- **TASK DIRECTIONS**
Format the rows below as a JSON list of strings, with one string for each line and any blank lines dropped.

- **A block of data**
----
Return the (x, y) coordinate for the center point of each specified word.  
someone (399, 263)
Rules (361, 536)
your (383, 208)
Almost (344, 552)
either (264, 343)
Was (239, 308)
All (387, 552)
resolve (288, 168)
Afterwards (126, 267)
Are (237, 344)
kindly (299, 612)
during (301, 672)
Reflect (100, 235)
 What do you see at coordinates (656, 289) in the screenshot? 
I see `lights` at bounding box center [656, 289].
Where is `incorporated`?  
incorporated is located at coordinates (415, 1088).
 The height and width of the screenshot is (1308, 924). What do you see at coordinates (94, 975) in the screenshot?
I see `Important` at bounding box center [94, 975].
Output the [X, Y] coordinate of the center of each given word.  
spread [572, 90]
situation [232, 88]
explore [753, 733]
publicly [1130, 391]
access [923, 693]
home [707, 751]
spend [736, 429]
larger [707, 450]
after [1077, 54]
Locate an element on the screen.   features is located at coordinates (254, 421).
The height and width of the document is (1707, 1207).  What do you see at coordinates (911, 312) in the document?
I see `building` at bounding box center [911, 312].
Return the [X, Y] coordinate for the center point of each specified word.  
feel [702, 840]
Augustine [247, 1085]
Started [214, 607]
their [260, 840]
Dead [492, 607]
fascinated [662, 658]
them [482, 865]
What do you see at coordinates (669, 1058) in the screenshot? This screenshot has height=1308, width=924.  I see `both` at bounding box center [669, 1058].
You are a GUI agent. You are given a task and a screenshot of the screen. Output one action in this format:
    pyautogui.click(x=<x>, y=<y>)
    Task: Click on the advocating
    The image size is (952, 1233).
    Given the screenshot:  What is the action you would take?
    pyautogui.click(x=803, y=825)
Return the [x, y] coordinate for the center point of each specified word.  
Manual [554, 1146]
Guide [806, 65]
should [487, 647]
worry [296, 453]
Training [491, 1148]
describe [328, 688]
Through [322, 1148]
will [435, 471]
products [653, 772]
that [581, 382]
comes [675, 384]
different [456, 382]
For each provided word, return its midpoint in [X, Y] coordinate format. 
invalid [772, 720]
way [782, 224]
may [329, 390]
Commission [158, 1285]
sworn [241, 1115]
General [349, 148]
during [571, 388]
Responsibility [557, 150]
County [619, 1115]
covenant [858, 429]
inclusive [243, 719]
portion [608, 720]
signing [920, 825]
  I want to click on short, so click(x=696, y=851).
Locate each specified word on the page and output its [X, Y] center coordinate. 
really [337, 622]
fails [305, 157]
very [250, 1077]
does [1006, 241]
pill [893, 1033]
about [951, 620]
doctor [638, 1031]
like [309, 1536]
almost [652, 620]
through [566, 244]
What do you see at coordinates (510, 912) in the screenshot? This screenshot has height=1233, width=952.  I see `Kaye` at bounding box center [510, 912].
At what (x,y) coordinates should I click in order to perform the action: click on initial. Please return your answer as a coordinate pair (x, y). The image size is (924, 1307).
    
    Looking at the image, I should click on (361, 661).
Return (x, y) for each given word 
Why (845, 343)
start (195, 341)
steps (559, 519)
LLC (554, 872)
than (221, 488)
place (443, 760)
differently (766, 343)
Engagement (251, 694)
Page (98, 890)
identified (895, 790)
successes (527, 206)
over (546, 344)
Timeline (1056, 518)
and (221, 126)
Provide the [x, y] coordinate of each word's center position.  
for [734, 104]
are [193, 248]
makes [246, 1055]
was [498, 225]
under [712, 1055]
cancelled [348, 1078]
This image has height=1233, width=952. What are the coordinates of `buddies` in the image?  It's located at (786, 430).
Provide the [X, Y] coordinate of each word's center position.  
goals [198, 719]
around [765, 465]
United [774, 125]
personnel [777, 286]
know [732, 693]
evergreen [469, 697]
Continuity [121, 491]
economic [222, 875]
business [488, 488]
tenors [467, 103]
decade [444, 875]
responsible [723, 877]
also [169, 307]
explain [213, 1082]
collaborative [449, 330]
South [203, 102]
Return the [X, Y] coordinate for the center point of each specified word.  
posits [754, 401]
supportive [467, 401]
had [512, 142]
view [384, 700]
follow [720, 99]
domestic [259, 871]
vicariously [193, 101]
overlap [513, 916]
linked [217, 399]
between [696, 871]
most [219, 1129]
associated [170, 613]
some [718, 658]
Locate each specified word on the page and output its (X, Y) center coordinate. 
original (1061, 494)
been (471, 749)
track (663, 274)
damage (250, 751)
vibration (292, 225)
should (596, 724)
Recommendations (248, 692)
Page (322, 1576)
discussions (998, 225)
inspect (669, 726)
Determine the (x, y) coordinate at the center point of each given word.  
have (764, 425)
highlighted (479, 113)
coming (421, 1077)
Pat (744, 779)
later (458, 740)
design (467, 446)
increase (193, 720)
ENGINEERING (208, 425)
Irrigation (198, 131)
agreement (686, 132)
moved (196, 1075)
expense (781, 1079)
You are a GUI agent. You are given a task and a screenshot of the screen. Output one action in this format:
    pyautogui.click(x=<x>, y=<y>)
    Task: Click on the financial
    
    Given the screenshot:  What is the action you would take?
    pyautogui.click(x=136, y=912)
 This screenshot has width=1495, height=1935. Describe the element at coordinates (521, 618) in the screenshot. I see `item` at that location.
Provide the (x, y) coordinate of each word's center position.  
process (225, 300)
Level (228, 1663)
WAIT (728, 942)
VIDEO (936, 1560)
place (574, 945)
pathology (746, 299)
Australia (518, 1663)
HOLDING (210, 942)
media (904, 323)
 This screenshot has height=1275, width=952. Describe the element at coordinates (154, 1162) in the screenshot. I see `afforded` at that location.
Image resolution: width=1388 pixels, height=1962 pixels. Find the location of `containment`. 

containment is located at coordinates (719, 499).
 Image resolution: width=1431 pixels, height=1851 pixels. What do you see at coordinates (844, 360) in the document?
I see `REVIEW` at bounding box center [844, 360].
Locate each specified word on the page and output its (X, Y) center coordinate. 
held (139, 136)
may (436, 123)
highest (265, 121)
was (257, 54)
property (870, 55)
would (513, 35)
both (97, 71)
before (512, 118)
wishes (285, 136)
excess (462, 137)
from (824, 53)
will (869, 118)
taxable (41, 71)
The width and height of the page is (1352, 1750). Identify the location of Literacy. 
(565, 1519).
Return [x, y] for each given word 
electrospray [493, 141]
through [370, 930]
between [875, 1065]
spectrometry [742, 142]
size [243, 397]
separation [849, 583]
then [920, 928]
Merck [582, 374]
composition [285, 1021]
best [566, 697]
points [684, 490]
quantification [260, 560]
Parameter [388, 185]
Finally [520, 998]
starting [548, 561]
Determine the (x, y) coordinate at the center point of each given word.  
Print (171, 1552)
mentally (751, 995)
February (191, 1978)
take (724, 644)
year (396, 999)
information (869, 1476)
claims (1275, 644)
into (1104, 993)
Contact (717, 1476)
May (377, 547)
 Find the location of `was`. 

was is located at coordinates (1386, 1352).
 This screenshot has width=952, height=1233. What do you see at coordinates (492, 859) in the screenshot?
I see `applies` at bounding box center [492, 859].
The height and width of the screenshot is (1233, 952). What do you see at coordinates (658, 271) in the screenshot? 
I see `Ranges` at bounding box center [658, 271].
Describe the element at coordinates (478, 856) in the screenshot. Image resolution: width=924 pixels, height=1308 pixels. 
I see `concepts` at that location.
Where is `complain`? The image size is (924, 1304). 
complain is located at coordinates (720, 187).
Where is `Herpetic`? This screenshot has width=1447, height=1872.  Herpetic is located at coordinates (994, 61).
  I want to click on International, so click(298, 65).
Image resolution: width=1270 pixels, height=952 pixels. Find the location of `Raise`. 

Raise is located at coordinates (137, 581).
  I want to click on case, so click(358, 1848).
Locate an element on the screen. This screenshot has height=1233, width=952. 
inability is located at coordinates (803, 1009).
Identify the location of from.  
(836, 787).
----
- **ANSWER FOR THE TASK**
[
  "Return the (x, y) coordinate for the center point of each specified word.  ",
  "someone (399, 263)",
  "Rules (361, 536)",
  "your (383, 208)",
  "Almost (344, 552)",
  "either (264, 343)",
  "Was (239, 308)",
  "All (387, 552)",
  "resolve (288, 168)",
  "Afterwards (126, 267)",
  "Are (237, 344)",
  "kindly (299, 612)",
  "during (301, 672)",
  "Reflect (100, 235)",
  " What do you see at coordinates (656, 289) in the screenshot? ",
  "I see `lights` at bounding box center [656, 289].",
  "Where is `incorporated`?  ",
  "incorporated is located at coordinates (415, 1088).",
  " The height and width of the screenshot is (1308, 924). What do you see at coordinates (94, 975) in the screenshot?",
  "I see `Important` at bounding box center [94, 975].",
  "Output the [X, Y] coordinate of the center of each given word.  ",
  "spread [572, 90]",
  "situation [232, 88]",
  "explore [753, 733]",
  "publicly [1130, 391]",
  "access [923, 693]",
  "home [707, 751]",
  "spend [736, 429]",
  "larger [707, 450]",
  "after [1077, 54]",
  "Locate an element on the screen.   features is located at coordinates (254, 421).",
  "The height and width of the document is (1707, 1207).  What do you see at coordinates (911, 312) in the document?",
  "I see `building` at bounding box center [911, 312].",
  "Return the [X, Y] coordinate for the center point of each specified word.  ",
  "feel [702, 840]",
  "Augustine [247, 1085]",
  "Started [214, 607]",
  "their [260, 840]",
  "Dead [492, 607]",
  "fascinated [662, 658]",
  "them [482, 865]",
  "What do you see at coordinates (669, 1058) in the screenshot? This screenshot has height=1308, width=924.  I see `both` at bounding box center [669, 1058].",
  "You are a GUI agent. You are given a task and a screenshot of the screen. Output one action in this format:",
  "    pyautogui.click(x=<x>, y=<y>)",
  "    Task: Click on the advocating",
  "    The image size is (952, 1233).",
  "    Given the screenshot:  What is the action you would take?",
  "    pyautogui.click(x=803, y=825)",
  "Return the [x, y] coordinate for the center point of each specified word.  ",
  "Manual [554, 1146]",
  "Guide [806, 65]",
  "should [487, 647]",
  "worry [296, 453]",
  "Training [491, 1148]",
  "describe [328, 688]",
  "Through [322, 1148]",
  "will [435, 471]",
  "products [653, 772]",
  "that [581, 382]",
  "comes [675, 384]",
  "different [456, 382]",
  "For each provided word, return its midpoint in [X, Y] coordinate format. ",
  "invalid [772, 720]",
  "way [782, 224]",
  "may [329, 390]",
  "Commission [158, 1285]",
  "sworn [241, 1115]",
  "General [349, 148]",
  "during [571, 388]",
  "Responsibility [557, 150]",
  "County [619, 1115]",
  "covenant [858, 429]",
  "inclusive [243, 719]",
  "portion [608, 720]",
  "signing [920, 825]",
  "  I want to click on short, so click(x=696, y=851).",
  "Locate each specified word on the page and output its [X, Y] center coordinate. ",
  "really [337, 622]",
  "fails [305, 157]",
  "very [250, 1077]",
  "does [1006, 241]",
  "pill [893, 1033]",
  "about [951, 620]",
  "doctor [638, 1031]",
  "like [309, 1536]",
  "almost [652, 620]",
  "through [566, 244]",
  "What do you see at coordinates (510, 912) in the screenshot? This screenshot has height=1233, width=952.  I see `Kaye` at bounding box center [510, 912].",
  "At what (x,y) coordinates should I click in order to perform the action: click on initial. Please return your answer as a coordinate pair (x, y). The image size is (924, 1307).",
  "    Looking at the image, I should click on (361, 661).",
  "Return (x, y) for each given word ",
  "Why (845, 343)",
  "start (195, 341)",
  "steps (559, 519)",
  "LLC (554, 872)",
  "than (221, 488)",
  "place (443, 760)",
  "differently (766, 343)",
  "Engagement (251, 694)",
  "Page (98, 890)",
  "identified (895, 790)",
  "successes (527, 206)",
  "over (546, 344)",
  "Timeline (1056, 518)",
  "and (221, 126)",
  "Provide the [x, y] coordinate of each word's center position.  ",
  "for [734, 104]",
  "are [193, 248]",
  "makes [246, 1055]",
  "was [498, 225]",
  "under [712, 1055]",
  "cancelled [348, 1078]",
  "This image has height=1233, width=952. What are the coordinates of `buddies` in the image?  It's located at (786, 430).",
  "Provide the [X, Y] coordinate of each word's center position.  ",
  "goals [198, 719]",
  "around [765, 465]",
  "United [774, 125]",
  "personnel [777, 286]",
  "know [732, 693]",
  "evergreen [469, 697]",
  "Continuity [121, 491]",
  "economic [222, 875]",
  "business [488, 488]",
  "tenors [467, 103]",
  "decade [444, 875]",
  "responsible [723, 877]",
  "also [169, 307]",
  "explain [213, 1082]",
  "collaborative [449, 330]",
  "South [203, 102]",
  "Return the [X, Y] coordinate for the center point of each specified word.  ",
  "posits [754, 401]",
  "supportive [467, 401]",
  "had [512, 142]",
  "view [384, 700]",
  "follow [720, 99]",
  "domestic [259, 871]",
  "vicariously [193, 101]",
  "overlap [513, 916]",
  "linked [217, 399]",
  "between [696, 871]",
  "most [219, 1129]",
  "associated [170, 613]",
  "some [718, 658]",
  "Locate each specified word on the page and output its (X, Y) center coordinate. ",
  "original (1061, 494)",
  "been (471, 749)",
  "track (663, 274)",
  "damage (250, 751)",
  "vibration (292, 225)",
  "should (596, 724)",
  "Recommendations (248, 692)",
  "Page (322, 1576)",
  "discussions (998, 225)",
  "inspect (669, 726)",
  "Determine the (x, y) coordinate at the center point of each given word.  ",
  "have (764, 425)",
  "highlighted (479, 113)",
  "coming (421, 1077)",
  "Pat (744, 779)",
  "later (458, 740)",
  "design (467, 446)",
  "increase (193, 720)",
  "ENGINEERING (208, 425)",
  "Irrigation (198, 131)",
  "agreement (686, 132)",
  "moved (196, 1075)",
  "expense (781, 1079)",
  "You are a GUI agent. You are given a task and a screenshot of the screen. Output one action in this format:",
  "    pyautogui.click(x=<x>, y=<y>)",
  "    Task: Click on the financial",
  "    Given the screenshot:  What is the action you would take?",
  "    pyautogui.click(x=136, y=912)",
  " This screenshot has width=1495, height=1935. Describe the element at coordinates (521, 618) in the screenshot. I see `item` at that location.",
  "Provide the (x, y) coordinate of each word's center position.  ",
  "process (225, 300)",
  "Level (228, 1663)",
  "WAIT (728, 942)",
  "VIDEO (936, 1560)",
  "place (574, 945)",
  "pathology (746, 299)",
  "Australia (518, 1663)",
  "HOLDING (210, 942)",
  "media (904, 323)",
  " This screenshot has height=1275, width=952. Describe the element at coordinates (154, 1162) in the screenshot. I see `afforded` at that location.",
  "Image resolution: width=1388 pixels, height=1962 pixels. Find the location of `containment`. ",
  "containment is located at coordinates (719, 499).",
  " Image resolution: width=1431 pixels, height=1851 pixels. What do you see at coordinates (844, 360) in the document?",
  "I see `REVIEW` at bounding box center [844, 360].",
  "Locate each specified word on the page and output its (X, Y) center coordinate. ",
  "held (139, 136)",
  "may (436, 123)",
  "highest (265, 121)",
  "was (257, 54)",
  "property (870, 55)",
  "would (513, 35)",
  "both (97, 71)",
  "before (512, 118)",
  "wishes (285, 136)",
  "excess (462, 137)",
  "from (824, 53)",
  "will (869, 118)",
  "taxable (41, 71)",
  "The width and height of the page is (1352, 1750). Identify the location of Literacy. ",
  "(565, 1519).",
  "Return [x, y] for each given word ",
  "electrospray [493, 141]",
  "through [370, 930]",
  "between [875, 1065]",
  "spectrometry [742, 142]",
  "size [243, 397]",
  "separation [849, 583]",
  "then [920, 928]",
  "Merck [582, 374]",
  "composition [285, 1021]",
  "best [566, 697]",
  "points [684, 490]",
  "quantification [260, 560]",
  "Parameter [388, 185]",
  "Finally [520, 998]",
  "starting [548, 561]",
  "Determine the (x, y) coordinate at the center point of each given word.  ",
  "Print (171, 1552)",
  "mentally (751, 995)",
  "February (191, 1978)",
  "take (724, 644)",
  "year (396, 999)",
  "information (869, 1476)",
  "claims (1275, 644)",
  "into (1104, 993)",
  "Contact (717, 1476)",
  "May (377, 547)",
  " Find the location of `was`. ",
  "was is located at coordinates (1386, 1352).",
  " This screenshot has width=952, height=1233. What do you see at coordinates (492, 859) in the screenshot?",
  "I see `applies` at bounding box center [492, 859].",
  "The height and width of the screenshot is (1233, 952). What do you see at coordinates (658, 271) in the screenshot? ",
  "I see `Ranges` at bounding box center [658, 271].",
  "Describe the element at coordinates (478, 856) in the screenshot. Image resolution: width=924 pixels, height=1308 pixels. ",
  "I see `concepts` at that location.",
  "Where is `complain`? The image size is (924, 1304). ",
  "complain is located at coordinates (720, 187).",
  "Where is `Herpetic`? This screenshot has width=1447, height=1872.  Herpetic is located at coordinates (994, 61).",
  "  I want to click on International, so click(298, 65).",
  "Image resolution: width=1270 pixels, height=952 pixels. Find the location of `Raise`. ",
  "Raise is located at coordinates (137, 581).",
  "  I want to click on case, so click(358, 1848).",
  "Locate an element on the screen. This screenshot has height=1233, width=952. ",
  "inability is located at coordinates (803, 1009).",
  "Identify the location of from.  ",
  "(836, 787)."
]